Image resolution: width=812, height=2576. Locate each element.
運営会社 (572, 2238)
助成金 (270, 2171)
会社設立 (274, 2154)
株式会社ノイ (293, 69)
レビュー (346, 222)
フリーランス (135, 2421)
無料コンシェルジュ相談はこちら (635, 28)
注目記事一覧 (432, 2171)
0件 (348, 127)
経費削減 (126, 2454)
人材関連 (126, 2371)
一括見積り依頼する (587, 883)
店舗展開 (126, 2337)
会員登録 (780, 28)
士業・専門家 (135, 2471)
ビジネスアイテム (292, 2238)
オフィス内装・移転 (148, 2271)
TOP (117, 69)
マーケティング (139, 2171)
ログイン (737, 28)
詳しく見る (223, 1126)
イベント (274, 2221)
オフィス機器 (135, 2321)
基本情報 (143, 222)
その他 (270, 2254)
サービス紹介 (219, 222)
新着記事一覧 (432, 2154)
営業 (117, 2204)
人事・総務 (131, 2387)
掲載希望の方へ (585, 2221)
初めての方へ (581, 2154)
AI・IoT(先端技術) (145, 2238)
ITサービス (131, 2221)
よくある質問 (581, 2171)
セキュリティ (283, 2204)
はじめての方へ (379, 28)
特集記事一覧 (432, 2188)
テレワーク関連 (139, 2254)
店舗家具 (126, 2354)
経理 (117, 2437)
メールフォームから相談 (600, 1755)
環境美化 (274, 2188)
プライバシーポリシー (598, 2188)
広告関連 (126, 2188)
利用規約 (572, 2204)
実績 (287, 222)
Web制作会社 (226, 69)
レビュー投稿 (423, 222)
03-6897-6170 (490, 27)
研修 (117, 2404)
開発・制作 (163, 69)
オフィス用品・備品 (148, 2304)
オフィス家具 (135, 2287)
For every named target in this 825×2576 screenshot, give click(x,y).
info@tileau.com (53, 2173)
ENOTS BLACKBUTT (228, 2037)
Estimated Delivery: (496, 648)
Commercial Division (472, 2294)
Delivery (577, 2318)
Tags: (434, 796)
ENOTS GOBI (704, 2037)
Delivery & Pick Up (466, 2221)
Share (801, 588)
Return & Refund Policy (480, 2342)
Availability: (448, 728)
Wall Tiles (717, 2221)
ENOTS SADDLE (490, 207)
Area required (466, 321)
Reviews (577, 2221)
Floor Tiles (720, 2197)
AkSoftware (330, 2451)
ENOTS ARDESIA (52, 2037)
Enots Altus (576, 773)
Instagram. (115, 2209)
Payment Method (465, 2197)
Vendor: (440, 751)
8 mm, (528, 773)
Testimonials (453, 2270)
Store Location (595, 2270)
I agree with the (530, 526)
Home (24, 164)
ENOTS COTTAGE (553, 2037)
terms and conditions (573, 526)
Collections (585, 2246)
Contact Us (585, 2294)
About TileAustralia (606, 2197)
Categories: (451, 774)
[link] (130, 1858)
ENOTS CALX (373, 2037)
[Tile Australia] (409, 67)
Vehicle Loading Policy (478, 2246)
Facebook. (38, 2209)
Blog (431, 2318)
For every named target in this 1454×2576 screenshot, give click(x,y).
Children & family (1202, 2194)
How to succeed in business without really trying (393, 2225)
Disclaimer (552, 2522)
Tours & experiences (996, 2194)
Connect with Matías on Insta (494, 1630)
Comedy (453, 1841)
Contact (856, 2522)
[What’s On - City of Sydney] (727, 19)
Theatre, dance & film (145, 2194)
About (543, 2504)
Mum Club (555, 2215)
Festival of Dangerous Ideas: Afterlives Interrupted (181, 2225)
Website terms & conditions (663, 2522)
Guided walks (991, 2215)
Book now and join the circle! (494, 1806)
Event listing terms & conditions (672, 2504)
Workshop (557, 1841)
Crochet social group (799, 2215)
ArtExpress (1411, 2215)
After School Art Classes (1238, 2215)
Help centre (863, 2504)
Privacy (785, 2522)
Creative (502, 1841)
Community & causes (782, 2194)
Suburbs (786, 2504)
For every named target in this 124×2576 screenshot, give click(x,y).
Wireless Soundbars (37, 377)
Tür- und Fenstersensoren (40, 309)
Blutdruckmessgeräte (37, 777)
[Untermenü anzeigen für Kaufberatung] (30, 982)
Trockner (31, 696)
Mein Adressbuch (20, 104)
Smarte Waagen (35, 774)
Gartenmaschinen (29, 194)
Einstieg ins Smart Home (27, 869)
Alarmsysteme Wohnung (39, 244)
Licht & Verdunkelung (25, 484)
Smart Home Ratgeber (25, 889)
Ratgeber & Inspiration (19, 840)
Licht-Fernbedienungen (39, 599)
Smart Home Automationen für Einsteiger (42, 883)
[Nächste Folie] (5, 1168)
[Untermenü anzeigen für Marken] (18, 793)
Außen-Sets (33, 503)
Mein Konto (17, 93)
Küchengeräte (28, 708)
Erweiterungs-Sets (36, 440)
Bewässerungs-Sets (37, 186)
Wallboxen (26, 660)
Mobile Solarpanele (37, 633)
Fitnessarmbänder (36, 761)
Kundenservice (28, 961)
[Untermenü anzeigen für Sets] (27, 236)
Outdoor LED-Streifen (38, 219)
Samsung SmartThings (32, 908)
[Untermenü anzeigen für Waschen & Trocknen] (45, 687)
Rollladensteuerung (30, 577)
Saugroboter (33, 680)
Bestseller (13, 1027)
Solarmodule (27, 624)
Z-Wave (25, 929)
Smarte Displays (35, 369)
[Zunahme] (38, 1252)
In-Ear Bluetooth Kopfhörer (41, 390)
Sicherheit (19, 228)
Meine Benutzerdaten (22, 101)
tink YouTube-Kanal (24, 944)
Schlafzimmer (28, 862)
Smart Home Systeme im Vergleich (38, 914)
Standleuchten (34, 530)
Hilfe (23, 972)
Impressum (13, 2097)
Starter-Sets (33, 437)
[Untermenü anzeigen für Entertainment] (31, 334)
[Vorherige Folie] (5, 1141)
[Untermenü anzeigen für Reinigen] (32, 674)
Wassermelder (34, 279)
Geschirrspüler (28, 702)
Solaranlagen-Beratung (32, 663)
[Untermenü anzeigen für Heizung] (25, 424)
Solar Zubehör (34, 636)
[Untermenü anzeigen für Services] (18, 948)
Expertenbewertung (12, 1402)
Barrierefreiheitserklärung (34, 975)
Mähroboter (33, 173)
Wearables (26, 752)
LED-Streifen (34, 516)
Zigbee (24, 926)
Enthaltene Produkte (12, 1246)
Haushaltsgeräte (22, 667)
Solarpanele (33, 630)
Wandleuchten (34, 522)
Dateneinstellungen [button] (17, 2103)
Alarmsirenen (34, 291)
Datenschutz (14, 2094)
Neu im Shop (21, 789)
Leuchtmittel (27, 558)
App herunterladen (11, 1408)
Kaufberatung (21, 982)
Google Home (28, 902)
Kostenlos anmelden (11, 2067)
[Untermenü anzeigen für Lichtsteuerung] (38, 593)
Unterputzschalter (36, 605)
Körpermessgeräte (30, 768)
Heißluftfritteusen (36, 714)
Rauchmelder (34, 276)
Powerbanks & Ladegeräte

Activity: Filter the entries and copy each line with "Untermenü".

Final answer:
[Untermenü anzeigen für Kaufberatung] (30, 982)
[Untermenü anzeigen für Marken] (18, 793)
[Untermenü anzeigen für Sets] (27, 236)
[Untermenü anzeigen für Waschen & Trocknen] (45, 687)
[Untermenü anzeigen für Entertainment] (31, 334)
[Untermenü anzeigen für Reinigen] (32, 674)
[Untermenü anzeigen für Heizung] (25, 424)
[Untermenü anzeigen für Services] (18, 948)
[Untermenü anzeigen für Lichtsteuerung] (38, 593)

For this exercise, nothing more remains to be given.